[Start of Attachment]

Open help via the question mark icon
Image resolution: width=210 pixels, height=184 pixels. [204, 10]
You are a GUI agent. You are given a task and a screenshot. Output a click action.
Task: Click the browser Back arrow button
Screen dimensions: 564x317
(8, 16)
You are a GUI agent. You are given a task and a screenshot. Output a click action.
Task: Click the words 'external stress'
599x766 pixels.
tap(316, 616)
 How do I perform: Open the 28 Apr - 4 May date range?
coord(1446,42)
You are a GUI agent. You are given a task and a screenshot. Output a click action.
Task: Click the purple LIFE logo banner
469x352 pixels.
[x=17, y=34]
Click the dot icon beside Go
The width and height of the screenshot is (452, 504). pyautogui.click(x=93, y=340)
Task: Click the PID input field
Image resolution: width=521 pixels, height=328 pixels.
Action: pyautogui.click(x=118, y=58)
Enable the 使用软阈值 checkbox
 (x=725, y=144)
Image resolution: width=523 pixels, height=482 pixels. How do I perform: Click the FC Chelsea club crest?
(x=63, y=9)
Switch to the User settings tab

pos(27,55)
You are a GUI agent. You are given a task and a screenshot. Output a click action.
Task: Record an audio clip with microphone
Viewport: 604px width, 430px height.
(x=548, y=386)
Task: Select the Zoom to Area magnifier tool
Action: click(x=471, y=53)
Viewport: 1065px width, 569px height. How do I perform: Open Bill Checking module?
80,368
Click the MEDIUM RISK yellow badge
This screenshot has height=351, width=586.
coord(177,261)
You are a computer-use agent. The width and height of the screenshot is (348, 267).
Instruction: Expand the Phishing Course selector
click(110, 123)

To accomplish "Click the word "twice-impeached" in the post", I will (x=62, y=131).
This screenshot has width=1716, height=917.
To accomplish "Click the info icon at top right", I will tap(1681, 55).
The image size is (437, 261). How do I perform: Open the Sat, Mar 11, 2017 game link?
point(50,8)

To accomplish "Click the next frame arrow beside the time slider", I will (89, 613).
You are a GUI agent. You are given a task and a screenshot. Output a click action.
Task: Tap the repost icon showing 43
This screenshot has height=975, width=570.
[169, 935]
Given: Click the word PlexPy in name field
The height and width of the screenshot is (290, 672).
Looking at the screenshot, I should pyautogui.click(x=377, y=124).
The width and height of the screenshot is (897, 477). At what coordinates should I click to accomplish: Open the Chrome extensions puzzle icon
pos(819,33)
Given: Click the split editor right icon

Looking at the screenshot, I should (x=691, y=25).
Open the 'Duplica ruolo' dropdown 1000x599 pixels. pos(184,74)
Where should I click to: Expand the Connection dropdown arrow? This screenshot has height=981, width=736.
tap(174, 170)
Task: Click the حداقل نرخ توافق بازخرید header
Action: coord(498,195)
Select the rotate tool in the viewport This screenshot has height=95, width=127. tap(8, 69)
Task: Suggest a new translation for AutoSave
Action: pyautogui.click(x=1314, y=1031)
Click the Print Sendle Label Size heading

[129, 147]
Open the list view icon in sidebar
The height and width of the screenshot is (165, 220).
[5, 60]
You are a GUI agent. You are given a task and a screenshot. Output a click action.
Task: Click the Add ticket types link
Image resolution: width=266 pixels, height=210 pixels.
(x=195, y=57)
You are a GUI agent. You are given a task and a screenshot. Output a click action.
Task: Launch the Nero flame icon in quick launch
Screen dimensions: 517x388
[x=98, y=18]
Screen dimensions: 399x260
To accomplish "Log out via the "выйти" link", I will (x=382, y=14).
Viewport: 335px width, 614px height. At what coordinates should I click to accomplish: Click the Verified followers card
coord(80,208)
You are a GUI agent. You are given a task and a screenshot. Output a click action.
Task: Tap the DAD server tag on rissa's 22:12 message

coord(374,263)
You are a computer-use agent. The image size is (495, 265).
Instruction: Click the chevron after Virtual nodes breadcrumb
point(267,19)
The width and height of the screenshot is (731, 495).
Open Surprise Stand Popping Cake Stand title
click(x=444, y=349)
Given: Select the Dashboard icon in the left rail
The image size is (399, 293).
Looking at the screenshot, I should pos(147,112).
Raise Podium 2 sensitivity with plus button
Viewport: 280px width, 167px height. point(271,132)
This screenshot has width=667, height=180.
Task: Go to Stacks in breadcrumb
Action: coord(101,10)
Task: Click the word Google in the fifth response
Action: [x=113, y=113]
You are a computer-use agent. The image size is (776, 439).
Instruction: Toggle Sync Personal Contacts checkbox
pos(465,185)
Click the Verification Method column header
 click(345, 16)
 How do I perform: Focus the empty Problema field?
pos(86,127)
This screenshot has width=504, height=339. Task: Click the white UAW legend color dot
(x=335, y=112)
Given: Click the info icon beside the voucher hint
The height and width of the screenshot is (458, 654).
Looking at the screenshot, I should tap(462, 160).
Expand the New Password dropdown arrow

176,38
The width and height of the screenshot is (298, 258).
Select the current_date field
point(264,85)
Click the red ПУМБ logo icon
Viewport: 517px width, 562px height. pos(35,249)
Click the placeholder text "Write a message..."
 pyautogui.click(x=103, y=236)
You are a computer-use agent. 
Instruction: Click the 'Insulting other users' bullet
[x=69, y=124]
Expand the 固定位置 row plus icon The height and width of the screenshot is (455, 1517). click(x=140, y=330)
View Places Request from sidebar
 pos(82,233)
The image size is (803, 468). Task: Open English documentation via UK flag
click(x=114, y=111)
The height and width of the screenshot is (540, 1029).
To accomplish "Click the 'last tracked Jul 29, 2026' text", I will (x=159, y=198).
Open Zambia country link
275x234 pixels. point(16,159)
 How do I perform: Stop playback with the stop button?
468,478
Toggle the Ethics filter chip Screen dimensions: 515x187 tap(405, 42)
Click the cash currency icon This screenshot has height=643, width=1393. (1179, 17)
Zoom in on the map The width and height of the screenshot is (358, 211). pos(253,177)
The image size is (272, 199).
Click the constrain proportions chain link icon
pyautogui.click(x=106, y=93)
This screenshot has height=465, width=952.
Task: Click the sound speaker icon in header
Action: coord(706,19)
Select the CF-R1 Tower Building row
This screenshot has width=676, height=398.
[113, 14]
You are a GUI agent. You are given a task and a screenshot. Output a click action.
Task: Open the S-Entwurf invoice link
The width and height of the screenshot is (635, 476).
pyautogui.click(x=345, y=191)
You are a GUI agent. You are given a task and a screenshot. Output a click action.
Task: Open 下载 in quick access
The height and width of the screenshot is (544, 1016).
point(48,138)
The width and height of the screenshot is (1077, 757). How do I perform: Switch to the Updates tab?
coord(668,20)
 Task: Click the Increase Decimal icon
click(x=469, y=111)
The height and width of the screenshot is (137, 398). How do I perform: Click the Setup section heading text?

[End of Attachment]

**Directions**.
Output all of the records above exactly as they appear.

**Reply to the exercise**.
Open help via the question mark icon
Image resolution: width=210 pixels, height=184 pixels. [204, 10]
You are a GUI agent. You are given a task and a screenshot. Output a click action.
Task: Click the browser Back arrow button
Screen dimensions: 564x317
(8, 16)
You are a GUI agent. You are given a task and a screenshot. Output a click action.
Task: Click the words 'external stress'
599x766 pixels.
tap(316, 616)
 How do I perform: Open the 28 Apr - 4 May date range?
coord(1446,42)
You are a GUI agent. You are given a task and a screenshot. Output a click action.
Task: Click the purple LIFE logo banner
469x352 pixels.
[x=17, y=34]
Click the dot icon beside Go
The width and height of the screenshot is (452, 504). pyautogui.click(x=93, y=340)
Task: Click the PID input field
Image resolution: width=521 pixels, height=328 pixels.
Action: pyautogui.click(x=118, y=58)
Enable the 使用软阈值 checkbox
 (x=725, y=144)
Image resolution: width=523 pixels, height=482 pixels. How do I perform: Click the FC Chelsea club crest?
(x=63, y=9)
Switch to the User settings tab

pos(27,55)
You are a GUI agent. You are given a task and a screenshot. Output a click action.
Task: Record an audio clip with microphone
Viewport: 604px width, 430px height.
(x=548, y=386)
Task: Select the Zoom to Area magnifier tool
Action: click(x=471, y=53)
Viewport: 1065px width, 569px height. How do I perform: Open Bill Checking module?
80,368
Click the MEDIUM RISK yellow badge
This screenshot has height=351, width=586.
coord(177,261)
You are a computer-use agent. The width and height of the screenshot is (348, 267).
Instruction: Expand the Phishing Course selector
click(110, 123)

To accomplish "Click the word "twice-impeached" in the post", I will (x=62, y=131).
This screenshot has width=1716, height=917.
To accomplish "Click the info icon at top right", I will tap(1681, 55).
The image size is (437, 261). How do I perform: Open the Sat, Mar 11, 2017 game link?
point(50,8)

To accomplish "Click the next frame arrow beside the time slider", I will (89, 613).
You are a GUI agent. You are given a task and a screenshot. Output a click action.
Task: Tap the repost icon showing 43
This screenshot has height=975, width=570.
[169, 935]
Given: Click the word PlexPy in name field
The height and width of the screenshot is (290, 672).
Looking at the screenshot, I should pyautogui.click(x=377, y=124).
The width and height of the screenshot is (897, 477). At what coordinates should I click to accomplish: Open the Chrome extensions puzzle icon
pos(819,33)
Given: Click the split editor right icon

Looking at the screenshot, I should (x=691, y=25).
Open the 'Duplica ruolo' dropdown 1000x599 pixels. pos(184,74)
Where should I click to: Expand the Connection dropdown arrow? This screenshot has height=981, width=736.
tap(174, 170)
Task: Click the حداقل نرخ توافق بازخرید header
Action: coord(498,195)
Select the rotate tool in the viewport This screenshot has height=95, width=127. tap(8, 69)
Task: Suggest a new translation for AutoSave
Action: pyautogui.click(x=1314, y=1031)
Click the Print Sendle Label Size heading

[129, 147]
Open the list view icon in sidebar
The height and width of the screenshot is (165, 220).
[5, 60]
You are a GUI agent. You are given a task and a screenshot. Output a click action.
Task: Click the Add ticket types link
Image resolution: width=266 pixels, height=210 pixels.
(x=195, y=57)
You are a GUI agent. You are given a task and a screenshot. Output a click action.
Task: Launch the Nero flame icon in quick launch
Screen dimensions: 517x388
[x=98, y=18]
Screen dimensions: 399x260
To accomplish "Log out via the "выйти" link", I will (x=382, y=14).
Viewport: 335px width, 614px height. At what coordinates should I click to accomplish: Click the Verified followers card
coord(80,208)
You are a GUI agent. You are given a task and a screenshot. Output a click action.
Task: Tap the DAD server tag on rissa's 22:12 message

coord(374,263)
You are a computer-use agent. The image size is (495, 265).
Instruction: Click the chevron after Virtual nodes breadcrumb
point(267,19)
The width and height of the screenshot is (731, 495).
Open Surprise Stand Popping Cake Stand title
click(x=444, y=349)
Given: Select the Dashboard icon in the left rail
The image size is (399, 293).
Looking at the screenshot, I should pos(147,112).
Raise Podium 2 sensitivity with plus button
Viewport: 280px width, 167px height. point(271,132)
This screenshot has width=667, height=180.
Task: Go to Stacks in breadcrumb
Action: coord(101,10)
Task: Click the word Google in the fifth response
Action: [x=113, y=113]
You are a computer-use agent. The image size is (776, 439).
Instruction: Toggle Sync Personal Contacts checkbox
pos(465,185)
Click the Verification Method column header
 click(345, 16)
 How do I perform: Focus the empty Problema field?
pos(86,127)
This screenshot has width=504, height=339. Task: Click the white UAW legend color dot
(x=335, y=112)
Given: Click the info icon beside the voucher hint
The height and width of the screenshot is (458, 654).
Looking at the screenshot, I should tap(462, 160).
Expand the New Password dropdown arrow

176,38
The width and height of the screenshot is (298, 258).
Select the current_date field
point(264,85)
Click the red ПУМБ logo icon
Viewport: 517px width, 562px height. pos(35,249)
Click the placeholder text "Write a message..."
 pyautogui.click(x=103, y=236)
You are a computer-use agent. 
Instruction: Click the 'Insulting other users' bullet
[x=69, y=124]
Expand the 固定位置 row plus icon The height and width of the screenshot is (455, 1517). click(x=140, y=330)
View Places Request from sidebar
 pos(82,233)
The image size is (803, 468). Task: Open English documentation via UK flag
click(x=114, y=111)
The height and width of the screenshot is (540, 1029).
To accomplish "Click the 'last tracked Jul 29, 2026' text", I will (x=159, y=198).
Open Zambia country link
275x234 pixels. point(16,159)
 How do I perform: Stop playback with the stop button?
468,478
Toggle the Ethics filter chip Screen dimensions: 515x187 tap(405, 42)
Click the cash currency icon This screenshot has height=643, width=1393. (1179, 17)
Zoom in on the map The width and height of the screenshot is (358, 211). pos(253,177)
The image size is (272, 199).
Click the constrain proportions chain link icon
pyautogui.click(x=106, y=93)
This screenshot has height=465, width=952.
Task: Click the sound speaker icon in header
Action: coord(706,19)
Select the CF-R1 Tower Building row
This screenshot has width=676, height=398.
[113, 14]
You are a GUI agent. You are given a task and a screenshot. Output a click action.
Task: Open the S-Entwurf invoice link
The width and height of the screenshot is (635, 476).
pyautogui.click(x=345, y=191)
You are a GUI agent. You are given a task and a screenshot. Output a click action.
Task: Open 下载 in quick access
The height and width of the screenshot is (544, 1016).
point(48,138)
The width and height of the screenshot is (1077, 757). How do I perform: Switch to the Updates tab?
coord(668,20)
 Task: Click the Increase Decimal icon
click(x=469, y=111)
The height and width of the screenshot is (137, 398). How do I perform: Click the Setup section heading text?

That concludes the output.